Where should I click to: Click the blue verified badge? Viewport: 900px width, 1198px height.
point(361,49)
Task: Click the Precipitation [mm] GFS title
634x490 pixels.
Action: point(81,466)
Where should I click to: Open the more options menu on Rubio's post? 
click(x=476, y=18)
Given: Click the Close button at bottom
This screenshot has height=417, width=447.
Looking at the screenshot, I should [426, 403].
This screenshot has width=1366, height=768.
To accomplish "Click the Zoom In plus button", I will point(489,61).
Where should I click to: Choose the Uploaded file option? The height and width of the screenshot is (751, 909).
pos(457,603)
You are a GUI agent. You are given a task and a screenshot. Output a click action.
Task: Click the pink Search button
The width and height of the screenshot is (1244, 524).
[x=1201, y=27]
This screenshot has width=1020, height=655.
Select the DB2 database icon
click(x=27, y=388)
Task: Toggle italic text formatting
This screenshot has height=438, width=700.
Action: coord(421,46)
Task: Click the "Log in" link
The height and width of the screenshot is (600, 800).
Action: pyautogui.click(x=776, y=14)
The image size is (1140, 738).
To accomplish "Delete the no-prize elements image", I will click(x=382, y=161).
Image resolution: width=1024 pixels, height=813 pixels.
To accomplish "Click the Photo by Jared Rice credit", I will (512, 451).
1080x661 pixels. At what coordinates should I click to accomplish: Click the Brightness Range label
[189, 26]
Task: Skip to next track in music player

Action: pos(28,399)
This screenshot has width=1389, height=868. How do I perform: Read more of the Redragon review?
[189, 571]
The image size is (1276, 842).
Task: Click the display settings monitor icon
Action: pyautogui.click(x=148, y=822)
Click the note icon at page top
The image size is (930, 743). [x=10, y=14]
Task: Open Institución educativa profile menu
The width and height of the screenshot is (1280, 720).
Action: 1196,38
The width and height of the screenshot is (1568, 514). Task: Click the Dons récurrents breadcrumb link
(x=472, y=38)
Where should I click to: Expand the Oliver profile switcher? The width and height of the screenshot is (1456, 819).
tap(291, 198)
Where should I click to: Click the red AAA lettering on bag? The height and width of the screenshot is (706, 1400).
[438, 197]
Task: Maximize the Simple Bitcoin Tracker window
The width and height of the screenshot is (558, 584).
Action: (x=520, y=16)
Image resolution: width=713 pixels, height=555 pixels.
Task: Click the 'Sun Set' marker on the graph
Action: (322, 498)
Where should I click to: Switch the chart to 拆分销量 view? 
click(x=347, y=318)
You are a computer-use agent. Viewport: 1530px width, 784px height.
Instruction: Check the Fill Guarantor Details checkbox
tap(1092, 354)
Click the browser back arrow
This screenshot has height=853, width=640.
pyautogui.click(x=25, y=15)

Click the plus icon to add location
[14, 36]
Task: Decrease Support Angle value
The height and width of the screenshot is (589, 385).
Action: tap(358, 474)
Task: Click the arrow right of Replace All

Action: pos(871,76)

=== Your assignment ===
Return the data from the top line through the bottom line exactly.

=== Solution for this exercise ===
Where should I click to: Click the blue verified badge? Viewport: 900px width, 1198px height.
point(361,49)
Task: Click the Precipitation [mm] GFS title
634x490 pixels.
Action: point(81,466)
Where should I click to: Open the more options menu on Rubio's post? 
click(x=476, y=18)
Given: Click the Close button at bottom
This screenshot has height=417, width=447.
Looking at the screenshot, I should [426, 403].
This screenshot has width=1366, height=768.
To accomplish "Click the Zoom In plus button", I will point(489,61).
Where should I click to: Choose the Uploaded file option? The height and width of the screenshot is (751, 909).
pos(457,603)
You are a GUI agent. You are given a task and a screenshot. Output a click action.
Task: Click the pink Search button
The width and height of the screenshot is (1244, 524).
[x=1201, y=27]
This screenshot has width=1020, height=655.
Select the DB2 database icon
click(x=27, y=388)
Task: Toggle italic text formatting
This screenshot has height=438, width=700.
Action: coord(421,46)
Task: Click the "Log in" link
The height and width of the screenshot is (600, 800).
Action: pyautogui.click(x=776, y=14)
The image size is (1140, 738).
To accomplish "Delete the no-prize elements image", I will click(x=382, y=161).
Image resolution: width=1024 pixels, height=813 pixels.
To accomplish "Click the Photo by Jared Rice credit", I will (512, 451).
1080x661 pixels. At what coordinates should I click to accomplish: Click the Brightness Range label
[189, 26]
Task: Skip to next track in music player

Action: pos(28,399)
This screenshot has width=1389, height=868. How do I perform: Read more of the Redragon review?
[189, 571]
The image size is (1276, 842).
Task: Click the display settings monitor icon
Action: pyautogui.click(x=148, y=822)
Click the note icon at page top
The image size is (930, 743). [x=10, y=14]
Task: Open Institución educativa profile menu
The width and height of the screenshot is (1280, 720).
Action: 1196,38
The width and height of the screenshot is (1568, 514). Task: Click the Dons récurrents breadcrumb link
(x=472, y=38)
Where should I click to: Expand the Oliver profile switcher? The width and height of the screenshot is (1456, 819).
tap(291, 198)
Where should I click to: Click the red AAA lettering on bag? The height and width of the screenshot is (706, 1400).
[438, 197]
Task: Maximize the Simple Bitcoin Tracker window
The width and height of the screenshot is (558, 584).
Action: (x=520, y=16)
Image resolution: width=713 pixels, height=555 pixels.
Task: Click the 'Sun Set' marker on the graph
Action: (322, 498)
Where should I click to: Switch the chart to 拆分销量 view? 
click(x=347, y=318)
You are a computer-use agent. Viewport: 1530px width, 784px height.
Instruction: Check the Fill Guarantor Details checkbox
tap(1092, 354)
Click the browser back arrow
This screenshot has height=853, width=640.
pyautogui.click(x=25, y=15)

Click the plus icon to add location
[14, 36]
Task: Decrease Support Angle value
The height and width of the screenshot is (589, 385).
Action: tap(358, 474)
Task: Click the arrow right of Replace All

Action: pos(871,76)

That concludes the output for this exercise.